Jean-Claude Veillard fait également état de contacts avec le cabinet militaire du président François Hollande "en octobre ou novembre" 2015. L'ancien directeur de sureté propose alors que l'usine soit utilisée comme base de déploiement pour l'armée française. Un email de Jean-Claude Veillard à l'ambassadeur français en Syrie daté du 28 décembre 2015 tend à prouver ses dires : "J’ai informé le directeur de la DRM et le CEMP [état-major personnel] du PR [président de la République] de cette évolution de situation.

En février 2015, des combattants kurdes des YPG reprennent le site à l’EI, qui l’occupait depuis septembre 2014, date laquelle Lafarge y a cessé toutes activités.
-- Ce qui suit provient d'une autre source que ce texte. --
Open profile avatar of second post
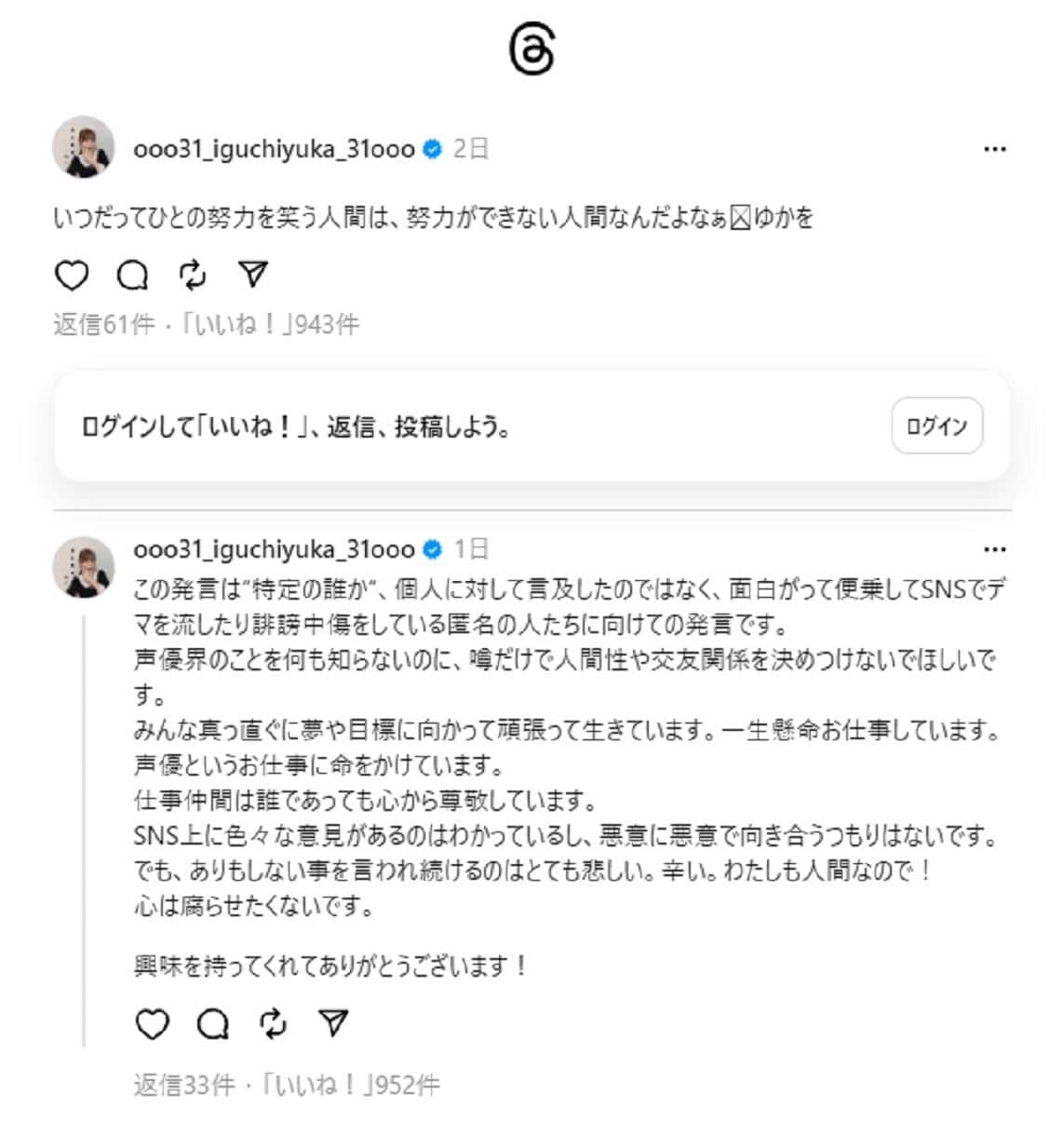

Quelques semaines après le message de Jean-Claude Veillard, la cimenterie sert alors de base arrière aux forces spéciales occidentales, françaises et américaines.

L'association Sherpa, partie civile dans l'affaire, a demandé l'audition de Laurent Fabius, ministre des Affaires étrangères à cette époque.

• Des actionnaires faussement naïfs ?

Selon le journal Le Monde, la police belge s'intéresse de près au principal actionnaire de Lafarge, Groupe Bruxelles Lambert (GBL), qui détenait 20 % des parts du cimentier à l’époque des faits. Elle soupçonne celui-ci d'avoir fermé les yeux sur les activités de la filiale syrienne et ses liens avec le groupe État islamique.

Quatre responsables de GBL ont été entendus le 13 décembre 2017 par la police belge. Selon Le Monde, les quatre hommes ont affiché une ligne de défense similaire, à savoir que CBL n'avait qu'une approche "financière" concernant cette entreprise, affirmant n'avoir aucune information sur les activités syriennes. Ian Gallienne, l'un des interrogés, a expliqué aux policiers qu'entre l'usine et les actionnaires il y a "sept ou huit niveaux". Nous ne sommes pas des gestionnaires mais des investisseurs financiers", résume-t-il.

Les quatre dirigeants ont été placés sur écoute durant le mois ayant précédé leur audition. Celles-ci révèlent une certaine fébrilité concernant les poursuites judiciaires. Gérald Frère, un autre des responsables entendus par la police belge, parle d'un conseil d'administration ayant "joué au naïf parce que ça l'arrangeait bien".

Si la ligne de défense n'a pour le moment été contredite " par aucun des derniers éléments de l’enquête", insiste Le Monde, " Elle n’en soulève pas moins de sérieuses questions sur la gouvernance de Lafarge et le manque de curiosité de son principal actionnaire."